In Toscana già dalla prima metà del Trecento circolava la raffigurazione realistica della Vergine incinta. Questo soggetto iconografico venne chiamato
Madonna del parto e rappresenta la Madonna da sola, in piedi, in posizione frontale e visibilmente incinta. Uno tra gli elementi che la distingue da una normale donna incinta è il libro chiuso appoggiato sul ventre, allusione al Verbo Incarnato; il libro infatti rappresenta l'Antico Testamento e dunque la parola di Dio che, attraverso la Vergine, si incarna e discende tra gli uomini. Artisti che si sono cimentati su questo tema sono Bernardo Daddi, il Maestro di San Martino alla Palma, Taddeo Gaddi, Nardo di Cione, Bartolo di Fredi, Rossello di Jacopo Franchi, ecc. Per Thomas Martone l'immagine fu ideata per mostrare che la natura umana del Cristo era veramente umana, e non creata prima in Paradiso, come sostenevano alcuni teologi eretici dei primi secoli e, successivamente, medievali.
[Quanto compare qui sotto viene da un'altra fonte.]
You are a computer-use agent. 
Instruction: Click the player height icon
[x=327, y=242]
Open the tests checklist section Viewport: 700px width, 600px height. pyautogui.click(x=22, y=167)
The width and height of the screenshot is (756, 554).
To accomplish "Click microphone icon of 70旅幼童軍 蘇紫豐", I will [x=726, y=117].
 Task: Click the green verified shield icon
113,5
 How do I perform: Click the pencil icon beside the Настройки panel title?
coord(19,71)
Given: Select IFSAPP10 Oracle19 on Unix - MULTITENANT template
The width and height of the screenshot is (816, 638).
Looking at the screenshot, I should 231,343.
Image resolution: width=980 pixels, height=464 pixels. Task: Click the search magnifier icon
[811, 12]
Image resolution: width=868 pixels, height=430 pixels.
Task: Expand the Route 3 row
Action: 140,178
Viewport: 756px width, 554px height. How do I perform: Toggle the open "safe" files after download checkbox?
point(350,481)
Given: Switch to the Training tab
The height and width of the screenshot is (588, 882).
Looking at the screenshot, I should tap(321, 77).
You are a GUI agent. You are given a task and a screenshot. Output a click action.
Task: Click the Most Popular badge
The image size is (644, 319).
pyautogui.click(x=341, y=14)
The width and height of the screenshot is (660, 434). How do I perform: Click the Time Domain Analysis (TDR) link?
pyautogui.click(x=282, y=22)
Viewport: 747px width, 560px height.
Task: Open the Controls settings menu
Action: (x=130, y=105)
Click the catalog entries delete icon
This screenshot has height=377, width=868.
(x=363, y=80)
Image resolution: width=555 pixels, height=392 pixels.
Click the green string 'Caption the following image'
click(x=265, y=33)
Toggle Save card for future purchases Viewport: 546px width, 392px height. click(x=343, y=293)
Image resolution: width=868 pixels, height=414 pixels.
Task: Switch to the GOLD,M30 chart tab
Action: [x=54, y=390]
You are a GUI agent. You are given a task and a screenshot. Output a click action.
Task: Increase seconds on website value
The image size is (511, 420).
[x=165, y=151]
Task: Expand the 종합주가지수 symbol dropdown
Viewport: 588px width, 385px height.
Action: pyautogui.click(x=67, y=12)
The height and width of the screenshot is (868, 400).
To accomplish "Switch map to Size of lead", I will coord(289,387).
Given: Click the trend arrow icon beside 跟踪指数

Le Madonne del parto si opposero quindi teologicamente alle raffigurazioni del Bambino che entra nel corpo della Vergine come un raggio di luce, come nel Trittico di Mérode di Robert Campin
[2]. Entrambe le concezioni vennero però definitivamente dichiarate eretiche con il Concilio di Trento
[3], dove anche altre immagini religiose finirono nel mirino degli inquisitori, quali la
Madonna Platytera della Misericordia e la
Donna dell'Apocalisse.
La Madonna del Parto di Piero della Francesca, di disinvolta naturalezza, perfino rustici, non possiede attributi regali, non ha alcun libro in mano, ed è colta nel gesto di puntare una mano sul fianco per sorreggere il peso del ventre.
Piero della Francesca ha completato l'affresco della Madonna del parto intorno al 1455. Si trova nel Museo della Madonna del Parto a Monterchi, in Toscana.